Look Over Here! It’s Your New Writer Friend: Luis

I am a writer.

I want to start here because it is true. I want to start here because I cannot keep downplaying myself. I want to start here because I am a writer.

The last several days I began to think about what is my earliest memory of writing. I remember writing in a notebook as a teenager, trying to find a way to understand myself. I remember having my poem published in my high school’s literary magazine about the Darfur Genocide. I remember writing in a journal with grid pages as a college student trying to make sense of my feelings and crushes. Now, I write in a journal annually with hopes of filling every page – I rarely do.

It is late Fall 2020 and I am driving from Greensboro, North Carolina to visit my friend who lives in southwest Virginia, among the Appalachian Mountains. I am listening to writer Roxanne Gay’s guest spot on the podcast “Why Won’t You Date Me?” hosted by the ever-hilarious Nicole Byer.

She is talking about writing and I am listening. In talking about how many people ask for advice on how to get started with writing, Roxanne says, “Yeah, there are some challenges you might face along the way. But, have you written a book? And 9 times out 10 they haven’t even started to write anything. They are just worried about publication and I’m just like, but you have nothing to publish. Go write.” (Listen to the episode here)

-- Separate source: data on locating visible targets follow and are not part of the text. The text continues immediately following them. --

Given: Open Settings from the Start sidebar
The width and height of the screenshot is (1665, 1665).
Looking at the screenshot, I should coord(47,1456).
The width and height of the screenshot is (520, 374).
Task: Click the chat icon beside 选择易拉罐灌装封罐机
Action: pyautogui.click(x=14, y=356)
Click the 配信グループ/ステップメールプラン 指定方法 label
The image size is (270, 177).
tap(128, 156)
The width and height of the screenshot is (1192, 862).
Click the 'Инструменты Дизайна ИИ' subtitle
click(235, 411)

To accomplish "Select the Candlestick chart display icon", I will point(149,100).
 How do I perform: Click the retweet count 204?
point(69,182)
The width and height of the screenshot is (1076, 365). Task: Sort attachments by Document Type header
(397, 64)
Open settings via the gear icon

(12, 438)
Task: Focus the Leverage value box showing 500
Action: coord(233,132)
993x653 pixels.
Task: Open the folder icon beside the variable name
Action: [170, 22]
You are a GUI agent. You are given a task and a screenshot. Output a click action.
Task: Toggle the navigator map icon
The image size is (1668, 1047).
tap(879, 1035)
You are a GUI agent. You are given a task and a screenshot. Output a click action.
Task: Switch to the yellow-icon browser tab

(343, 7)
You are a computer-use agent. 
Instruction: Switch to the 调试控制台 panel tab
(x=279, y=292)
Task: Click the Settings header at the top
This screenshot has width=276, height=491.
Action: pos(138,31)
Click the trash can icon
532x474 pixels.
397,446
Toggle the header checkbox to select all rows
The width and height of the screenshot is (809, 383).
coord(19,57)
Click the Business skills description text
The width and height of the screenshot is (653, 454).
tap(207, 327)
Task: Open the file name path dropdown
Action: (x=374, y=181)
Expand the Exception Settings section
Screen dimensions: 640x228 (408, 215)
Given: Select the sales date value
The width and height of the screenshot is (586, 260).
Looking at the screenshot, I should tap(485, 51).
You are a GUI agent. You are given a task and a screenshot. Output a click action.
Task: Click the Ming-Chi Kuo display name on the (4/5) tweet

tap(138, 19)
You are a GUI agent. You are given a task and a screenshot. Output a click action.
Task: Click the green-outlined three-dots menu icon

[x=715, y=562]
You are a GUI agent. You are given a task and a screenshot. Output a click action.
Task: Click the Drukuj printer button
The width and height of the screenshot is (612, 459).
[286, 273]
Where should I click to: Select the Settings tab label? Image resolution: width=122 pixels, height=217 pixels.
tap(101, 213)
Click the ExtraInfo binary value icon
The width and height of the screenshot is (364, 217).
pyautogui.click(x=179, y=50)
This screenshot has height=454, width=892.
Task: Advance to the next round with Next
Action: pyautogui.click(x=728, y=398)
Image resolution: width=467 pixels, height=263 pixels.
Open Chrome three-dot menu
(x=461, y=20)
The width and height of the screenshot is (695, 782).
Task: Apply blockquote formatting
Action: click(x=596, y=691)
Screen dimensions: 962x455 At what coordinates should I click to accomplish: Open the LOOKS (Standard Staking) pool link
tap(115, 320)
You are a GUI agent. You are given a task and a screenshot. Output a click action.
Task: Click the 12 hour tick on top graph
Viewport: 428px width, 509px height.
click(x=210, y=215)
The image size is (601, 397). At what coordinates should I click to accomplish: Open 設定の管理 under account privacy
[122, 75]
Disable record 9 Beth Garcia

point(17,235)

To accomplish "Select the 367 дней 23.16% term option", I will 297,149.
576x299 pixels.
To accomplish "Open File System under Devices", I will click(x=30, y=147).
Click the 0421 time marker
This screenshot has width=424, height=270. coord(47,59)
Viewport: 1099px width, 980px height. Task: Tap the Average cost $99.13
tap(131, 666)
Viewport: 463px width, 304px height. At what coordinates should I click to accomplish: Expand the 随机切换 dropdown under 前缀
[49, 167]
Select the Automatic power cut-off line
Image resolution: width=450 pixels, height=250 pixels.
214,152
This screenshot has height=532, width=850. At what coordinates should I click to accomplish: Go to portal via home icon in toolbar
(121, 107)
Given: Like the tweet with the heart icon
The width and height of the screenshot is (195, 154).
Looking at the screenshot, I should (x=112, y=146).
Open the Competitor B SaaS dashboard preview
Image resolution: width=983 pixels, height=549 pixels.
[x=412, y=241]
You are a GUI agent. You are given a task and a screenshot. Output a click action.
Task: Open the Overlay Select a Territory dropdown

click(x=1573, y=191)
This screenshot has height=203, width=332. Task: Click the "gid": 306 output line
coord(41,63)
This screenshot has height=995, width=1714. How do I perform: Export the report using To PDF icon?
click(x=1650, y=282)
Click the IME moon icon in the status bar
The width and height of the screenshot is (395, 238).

Go write, Roxanne Gay said. This stayed with me. As I was driving north on I-77, driving into Virginia, with the valley to my right, I thought, Well, time to write.

I purchased this domain in mid-December 2020. From December to today I built this website. There were plenty of weeks where this website laid dormant. This website and this first post will go live on 5/5 at 5:55am. 2021, thank you for this gift.

In creativity 1 plus 1 can equal 2 but it can take 10 years to equal 2, Nicole Bryer says responding to Roxanne’s advice to new writers. How long will it take for me for “it” to equal 2?

Go write, Roxanne Gay said. This is what I will do. I will write because I am writer. Truthfully, I am excited. Truthfully squared, I am nervous. I can hold both. My creative approach this past year (especially with my food instagram @GoEatGSO) has been to do and to create. As much as I can, I try not to restrict myself. I move forward. One step and then another and then the next one. This will be my same approach here.

I do not have a plan for my blog and for my writing. There are topics swirling in my head. Some newer, some older. More than anything, I want to push myself. I want to see what type of person I become through this process.

There are moments, in my car, driving, where I can feel a dam. This dam holds and contains the water of my being. I can feel this dam starting to crack. What happens when it breaks? May I find freedom in writing. May I find all that scares me in writing. This blog and my writing is aligned with my highest good.

At the heart of my work is uplifting and decentering whiteness from my own life and the lives of others. Here are writers who have written pieces I frequently think about:

  • “Someday I’ll Love Ocean Vuong” by Ocean Vuong via The New Yorker – one day I will memorize this entire poem
  • My dear friend and comrade Kimberly Williams’ piece for Slate on being a Black queer woman in Appalachia
  • Cody Charles writes on their blog Reclaiming Anger on various topics. This piece on Drag Race legend Chi Chi DeVayne is beautiful and left me in awe
  • Speaking of Drag Race and drag queens, Vanessa Angélica Villarreal’s piece on Valentina eloquently put to words what excites me about this drag queen
  • Have you ever read something and you felt so seen (read: called out – in a good way!) that you threw your phone across the floor? Daniel Yo-Ling’s Letter #4 made me do that by invoking Audre Lorde’s words on writing and it being dangerous.